The platform’s drag-and-drop roadmaps builder gives you complete flexibility to create, edit and manage roadmaps on the fly. The interface is a bit much to take in when you first get started – simply because of how much functionality there is – but an extensive library of templates and elements helps you put complex roadmaps together faster.
In the Strategic Inputs dashboard, you can create a central repository for all product information, ideas and feedback – from team members and customers. You can specify your objectives and key results (OKRs), customer personas, key selling points and every other strategic element of product development to align your actions with the broader go-to-market strategy.
Key features:
- Product roadmaps: Create tailored roadmaps that seamlessly connect strategy to features.
- Roadmap views: Connect strategy to execution with views that allow you to visualise how objectives and key results/KPIs relate to specific features.
- Status monitoring: Get an instant snapshot of progress status, feature completion, and how features connect to OKRs.
- Prioritisation engine: Build your own automated prioritisation engine for features, updates, bug fixes and other improvements.
- Strategic input: Create a central repository of all product information and seamlessly connect each element to your ideation and planning processes.
- Spec editor: Create detailed product specs that reflect what you’re building, using best-practice templates.
- Tailored stakeholder views: Customise and share tailored views with stakeholders to get buy-in, communicate updates, and bring clarity to your product decisions.
- Capacity planning: Manage resource availability, prioritise your most important items and assign tasks without overloading your team.
- Feedback portal: Capture, organise and connect feedback to epics/features to prioritise what matters most for your customers.
Craft’s intelligent prioritisation engine allows you to define your own prioritisation model with unlimited custom fields – so you can score feature ideas on your terms.

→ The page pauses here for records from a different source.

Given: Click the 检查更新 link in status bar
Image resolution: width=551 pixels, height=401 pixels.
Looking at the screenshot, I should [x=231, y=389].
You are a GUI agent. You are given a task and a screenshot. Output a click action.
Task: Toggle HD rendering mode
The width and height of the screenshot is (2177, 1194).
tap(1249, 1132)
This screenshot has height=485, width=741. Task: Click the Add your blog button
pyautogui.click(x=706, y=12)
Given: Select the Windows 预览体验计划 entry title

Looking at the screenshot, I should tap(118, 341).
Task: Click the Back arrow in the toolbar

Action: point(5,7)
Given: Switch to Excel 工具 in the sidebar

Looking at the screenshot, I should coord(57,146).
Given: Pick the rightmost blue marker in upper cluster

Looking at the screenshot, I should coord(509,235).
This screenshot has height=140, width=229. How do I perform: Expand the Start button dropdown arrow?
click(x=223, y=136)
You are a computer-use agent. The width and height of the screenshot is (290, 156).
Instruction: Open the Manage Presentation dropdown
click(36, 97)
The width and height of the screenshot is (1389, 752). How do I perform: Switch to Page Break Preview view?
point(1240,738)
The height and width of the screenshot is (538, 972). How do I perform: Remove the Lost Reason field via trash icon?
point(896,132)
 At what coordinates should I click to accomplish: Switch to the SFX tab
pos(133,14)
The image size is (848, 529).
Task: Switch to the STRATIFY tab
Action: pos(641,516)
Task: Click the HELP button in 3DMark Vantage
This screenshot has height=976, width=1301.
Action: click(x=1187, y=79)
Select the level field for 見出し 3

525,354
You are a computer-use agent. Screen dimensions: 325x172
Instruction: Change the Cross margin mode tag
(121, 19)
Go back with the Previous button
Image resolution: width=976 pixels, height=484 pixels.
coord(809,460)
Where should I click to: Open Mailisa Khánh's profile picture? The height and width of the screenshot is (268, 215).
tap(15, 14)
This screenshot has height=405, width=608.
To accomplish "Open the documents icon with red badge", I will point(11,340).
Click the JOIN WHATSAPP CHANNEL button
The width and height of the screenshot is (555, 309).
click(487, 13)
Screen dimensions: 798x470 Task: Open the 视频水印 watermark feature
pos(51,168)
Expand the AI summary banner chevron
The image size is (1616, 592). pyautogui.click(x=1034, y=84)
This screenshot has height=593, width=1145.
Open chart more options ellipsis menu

Alternatively, you can use the built-in WSJF, RICE and MoSCoW models to prioritise features for you – or test these frameworks against your own models for comparison.
One of Craft’s most innovative features is its Capacity Planning tool, which uses real-time tracking of your roadmap to estimate how long future tasks will take and which resources they require – all so it can predict the weight of future tasks for you. With this predictive data, the tool helps you manage workloads by showing you how much time and resources each task will take, allowing you to manage workloads and assign tasks without laying too much on your team at any one time or stretching resources too far.
With your product management strategy in full swing, you can also create custom views for stakeholders to show them all of the information they need and nothing they don’t. These tailored views will help you get buy-in for key decisions and secure the funding you need to demonstrate the impact of your updates.
How much does Craft cost?
Craft runs three core plans, starting from $39/month per user for the Essential plan and $89/month per user for the Pro plan. Unlike Productboard, this is a true per-user pricing model on the Essential plan, although the Pro and Enterprise plans both allow you to have unlimited contributors and viewers.
Craft describes contributors as “any team members who can view and/or comment on any unit built in craft.io (user story/epic/feature/roadmap)”. That’s a little more restrictive than Productboard’s definition of contributors and you can’t have any contributors at all on the Essential plan.
With the Essential plan, you also miss out on the bulk of Craft’s feedback and ideas features, including the Feedback Portal. You still get access to the Strategic Inputs dashboard but you’re unable to integrate with feedback or track and follow ideas.
Aside from that, you still get most of the platform’s planning and prioritisation features on the Essential plan, including feature prioritisation, story mapping, roadmapping and the drag-and-drop editor.
So it’s primarily the feedback features you’re missing out on with the Essential plan and the ability to have contributors on the system. Upgrading to the Pro plan will get you these and the Enterprise plan provides advanced security and customer support.
Craft pros & cons
Craft pros:
- Product management: Craft is an excellent all-in-one product management system, covering the whole product cycle.
- Roadmap views: Advanced roadmap views allow you to manage product development by OKRs, KPIs, features and more.
- Resource management: The Capacity Planning feature helps you maximise the output of your team without overworking them or double booking resources.
Craft cons:
- Convoluted UI: The overall architecture of the software produces crowded interfaces with nested menus and too many options within the view at any one time.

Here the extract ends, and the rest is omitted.